Ich würde mir erstmal wünschen, dass wir Leistungssportlerinnen-Mamas die Erfahrungen, die wir gemacht haben, sammeln, damit da auch Mütter, die in ein paar Jahren in unserer Situation stecken, darauf zurückgreifen können. Außerdem wäre es für mich wichtig, dass sportmedizinisch, eine bessere Begleitung stattfindet. Auch wenn jeder Körper unterschiedlich ist, würde das viel Unsicherheit nehmen. Athletik- und Reha Trainer sind für mich die Experten nach der Schwangerschaft, für eine sportspezifische Rückbildung sozusagen. Da sollte jede Athletin jemanden an der Seite haben, der sich auskennt. An dieser Stelle fällt mir auch noch eine verbesserte gynäkologische Betreuung ein. Meine Bauchmuskeln haben sich zum Beispiel immer noch nicht wiedergefunden. Ich hätte wahrscheinlich weniger trainieren dürfen. Das hat mir aber keiner sagen können. Ein weiterer Punkt ist die finanzielle Unterstützung. Bei uns kam auch noch die Betreuungssituation dazu. Robert musste voll arbeiten, ich Leistungssport machen. Aktuell haben wir pandemiebedingt eine Nanny, weil es sonst nicht anders geht. Dafür geht fast mein ganzes Gehalt drauf. Das ist eine krasse Investition für eine eventuelle Olympia-Teilnahmen. Es wäre einfach schön, wenn es dafür Unterstützung gäbe, die ganz selbstverständlich ist.

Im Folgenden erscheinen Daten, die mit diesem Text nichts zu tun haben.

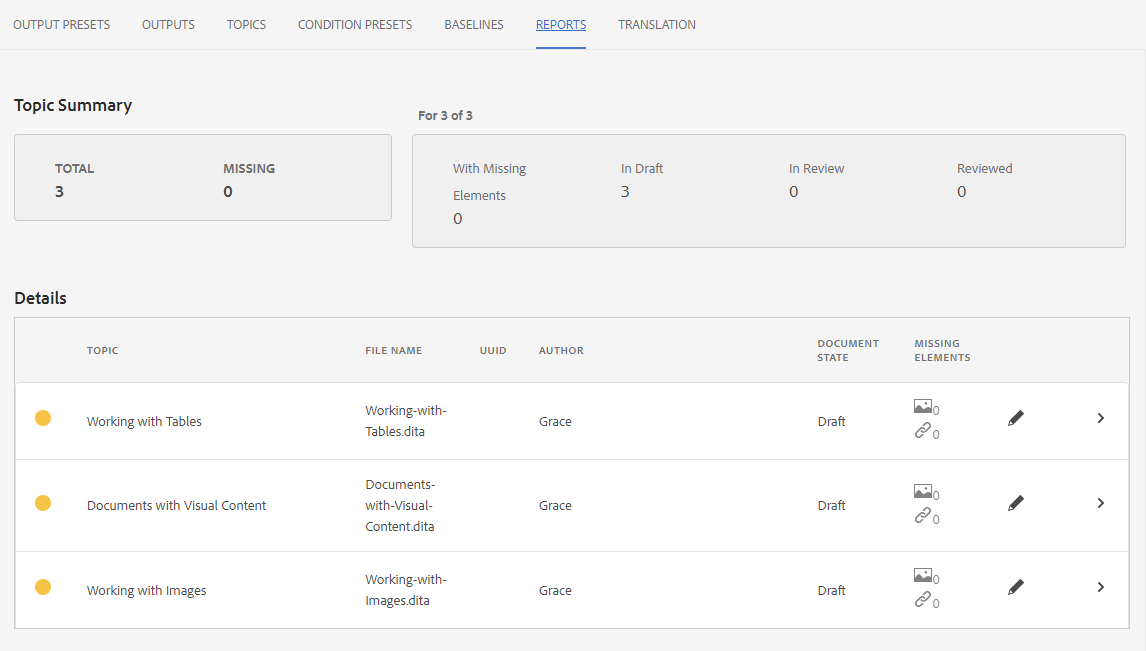
Task: Open the Translation tab
Action: [x=656, y=25]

Wie sah es mit dem Kaderplatz aus?
Ich habe meinen Kaderplatz behalten, das war super. Aber nach dem letzten Jahr muss ich sagen, hatte ich Angst ihn zu verlieren. Du siehst auf dem Papier nur die Leistung, die du gebracht hast. Mich hat niemand gefragt, wie die zustande gekommen ist. Eine Garantie, dass man nach der Schwangerschaft zwei Jahre hat, um wieder zurückzukommen, das wäre sehr wichtig. Es ist wissenschaftlich erwiesen, dass der Körper so lange brauchen kann. Ich habe da auch keine Sorge, dass das missbraucht wird. Jeder der noch mal mit dem Leistungssport starten will nach einer Schwangerschaft, der hat nicht das Problem, dass er sich auf seinen Lorbeeren ausruhen will.

Was würdest du gern nachfolgenden Mamas mit auf den Weg geben?
Wenn ihr Zwillinge in der Familie habt, überlegt euch gut, ob ihr noch mal mit dem Leistungssport anfangen wollt. Die Strukturen müssen sich anpassen, das Wissen dazu muss da sein. Wenn sich diese Lücken geschlossen haben, würde ich den zukünftigen Mamis im Sport sagen: Go for it!